### ACTIVITY
From the entries below, please output exactly the lines starting at the one containing "Task: Click the clear formatting icon" and ending at the one containing "Viewport: 558px width, 182px height.", both included.

### SOURCE INFORMATION
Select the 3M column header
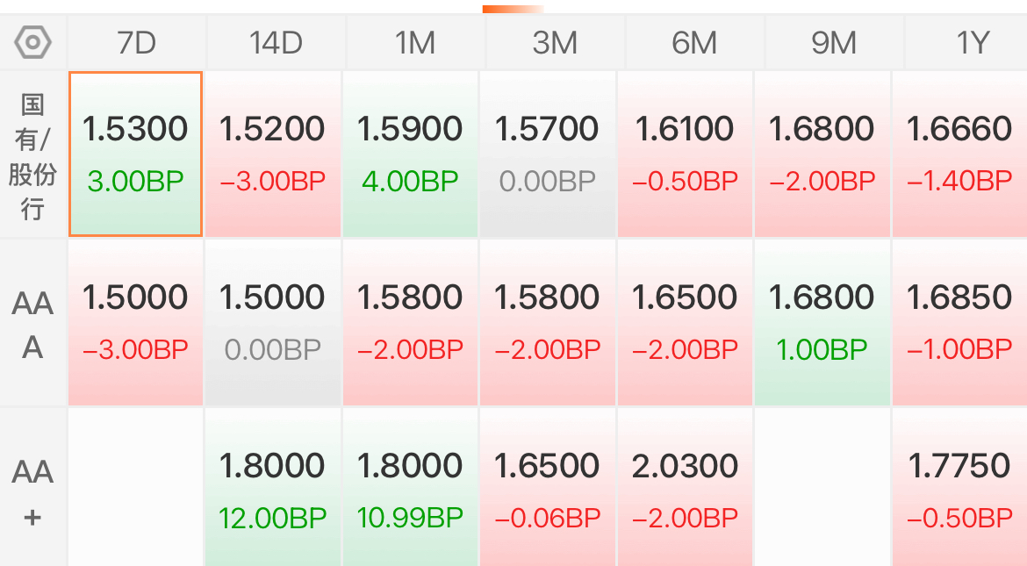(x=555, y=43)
* * *
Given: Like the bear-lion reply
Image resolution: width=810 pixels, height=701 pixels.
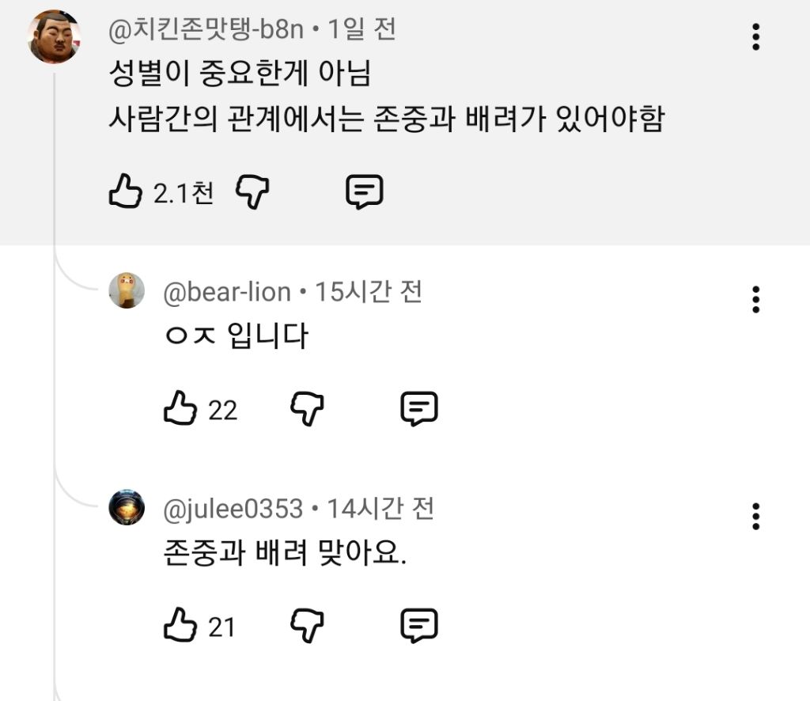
---
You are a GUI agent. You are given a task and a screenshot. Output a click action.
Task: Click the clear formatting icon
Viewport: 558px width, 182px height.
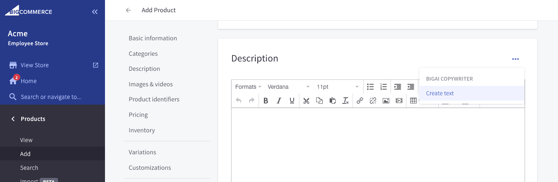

### REPLY TO THE EXERCISE
Task: Click the clear formatting icon
Viewport: 558px width, 182px height.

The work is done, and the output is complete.